Montag, 18. Januar 2016

Jetzt kann ich mir wieder in die Tasche lügen!



Die Interpretation von Bildquellen unter Zuhilfenahme der Quellenkritik treibt ja die meisten von uns regelmäßig um. Manchmal aber ist ein abgebildetes Objekt so faszinierend, dass es nach Rekonstruktion förmlich schreit.
So jedenfalls ging es mir nach einer neulichen Durchsicht der so genannten „Concordantiae caritatis“ aus Lilienfeld die um 1350 entstanden ist.

Das wirklich Schöne an der Quelle (wenn etwas das mit Quellenkritik zu tun hat wirklich schön sein kann) ist: Leder ist schwarz! Immer? Nein, nicht immer. Aber sehr oft. Das mag ich.
Man kann sagen mit der Lilienfelderhandschrift ist es wie mit den Fingern und den Daumen: Nicht alle Objekte aus Leder sind schwaru, aber alle schwarzen Objekte sind wohl aus Leder.

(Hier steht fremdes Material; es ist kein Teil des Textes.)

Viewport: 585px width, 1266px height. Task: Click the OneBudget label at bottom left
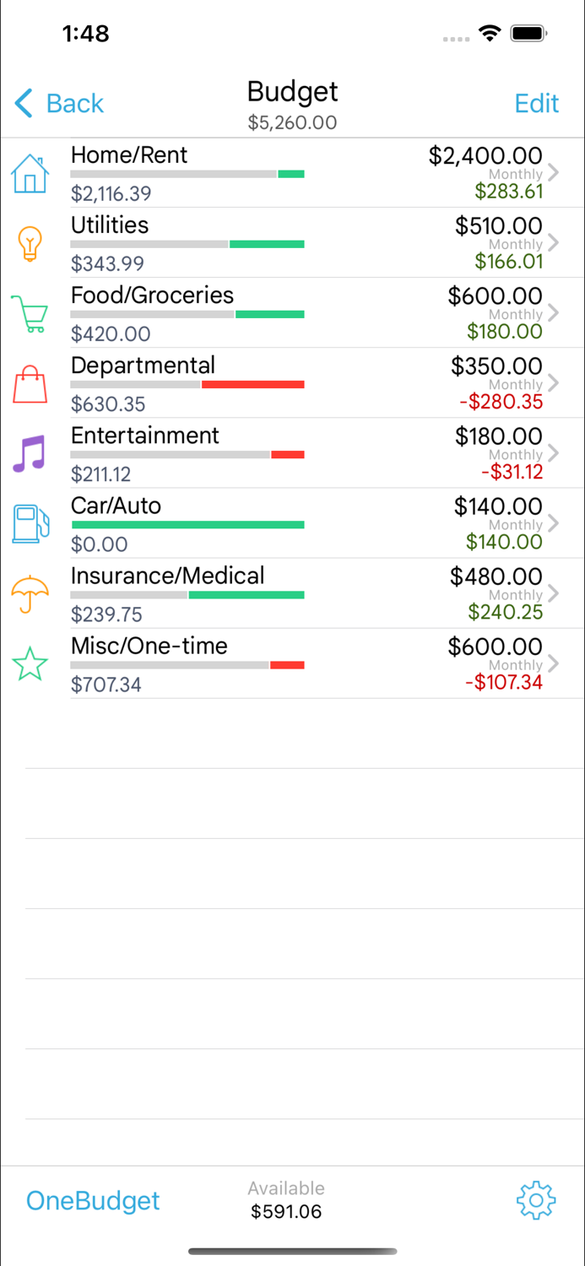93,1200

Daher ist auch bei diesem Taschenmodell mal davon auszugehen (sag ich mal so salopp), dass es ebenso aus Leder ist wie die Schuhe und Messerscheiden der anderen Teilnehmer an den „Konkordanzen der Liebe“.


Eine Pilgertasche aus Leder also, und somit mal was anderes als die ewigen Leinenbeutel die man so im Laufe des Darstellerlebens mit sich rumschleppt. Und da mein Nachbar und guter Freund auch noch ein begnadeter und sehr freigiebiger Lederhandwerker ist konnte ich in diesem Fall, bis auf wenige Details, mal als reiner Designer auftreten.

Faszinierend finde ich auf dieser Bildquelle, neben der Form und zu Grunde liegenden möglichen Taschenkonstruktion, vor allem die Tatsache, dass der Riemen der Tasche eindeutig farblich abgehoben wurde und aus einem anderen Material zu bestehen scheint. Da kann man natürlich quellenkritisch sagen: Ja, aber der Gürtel ist ebenfalls in einer anderen Farbe und es könnte daher beides Leder sein? Noch dazu ist beides rot bzw. rotbraun?

Der Hl. Koloman (+1012), attributär richtig erhängt

Stimmt und dazu könnte ich wenig entgegnen .. außer dass es sich eben immer um eine Interpretation von Bildern handelt. Und ich interpretiere das dann halt mal so:


Was auf dem Bild aus der Handschrift auch auffällt ist eine schwarze, nennen wir sie mal, Lasche die vom Taschenkörper aus nach oben ragt und ebenfalls noch in Schwarz gehalten ist. Zuerst hielt ich das für einen eigenartigen Versuch dem Ganzen eine zusätzliche Dimension zu geben. Mein lederwerkender Nachbar brachte mich aber dann auf eine andere Idee:

Sieht das nicht aus wie eine klassische Gürteltasche? Mit Laschen für den Gürtel? Nur halt deutlich größer als üblich?

Also ich finde schon und daher hat meine Rekonstruktion aus vegetabil gegerbten Ziegenleder auch die wesentlichen Merkmale der klassischen spätmittelalterlichen Gürteltasche bekommen: Fächer, Eingriffe (auch in der Deckklappe), die angesprochenen Laschen und eine Klappenbindung aus Leder.

 
Die Laschen hab ich dann verwendet um den Trageriemen, ein gewebtes Leinenband, zu befestigen, gleich nachdem ich meinen herzallerliebsten Nachbarn noch dazu genötigt habe ihn nicht einfach, sondern aufwändig mit dem Leder zu vernähen. Ein gotischer Vierpass schien mir dekorativ angemessen.


Was eigentlich noch fehlt sind die Muscheln. Die hab ich zwar aus Spanien mitgebracht und sie haben auch die passende Größe, allerdings ist es mir im Moment noch zu schade um die guten Stücke. Gerade bei einer Tasche mit der man alle 10 Minuten mal irgendwo anrennt würden die mir wahrscheinlich schneller wegbröseln als in Spanien die Jakobsmuscheln sterben. Daher (auf jeden Fall im Moment) bleibt die Tasche muschellos.
Und ich schätze mal ich bin dem Nachbarn mal wieder ein Messer schuldig. Was nix macht, der neigt sowieso dazu seine Messer zu verlieren.

Abstract for english-speaking visitors:
I made a design for a medieval pilgrim bag und it was reproduced in goat leather. That is quite abnormal for pilgrim bags which mostly look like they were made from linen or maybe wool. The picture of St. Koloman (an Austrian Saint) posted above shows some similiarities to late medieval girdle or belt purses. Threrefore this bag is some kind og hybrid between a bag worn on the belt and one worn on a shooulder strap. The strap is made out of a woven linen band.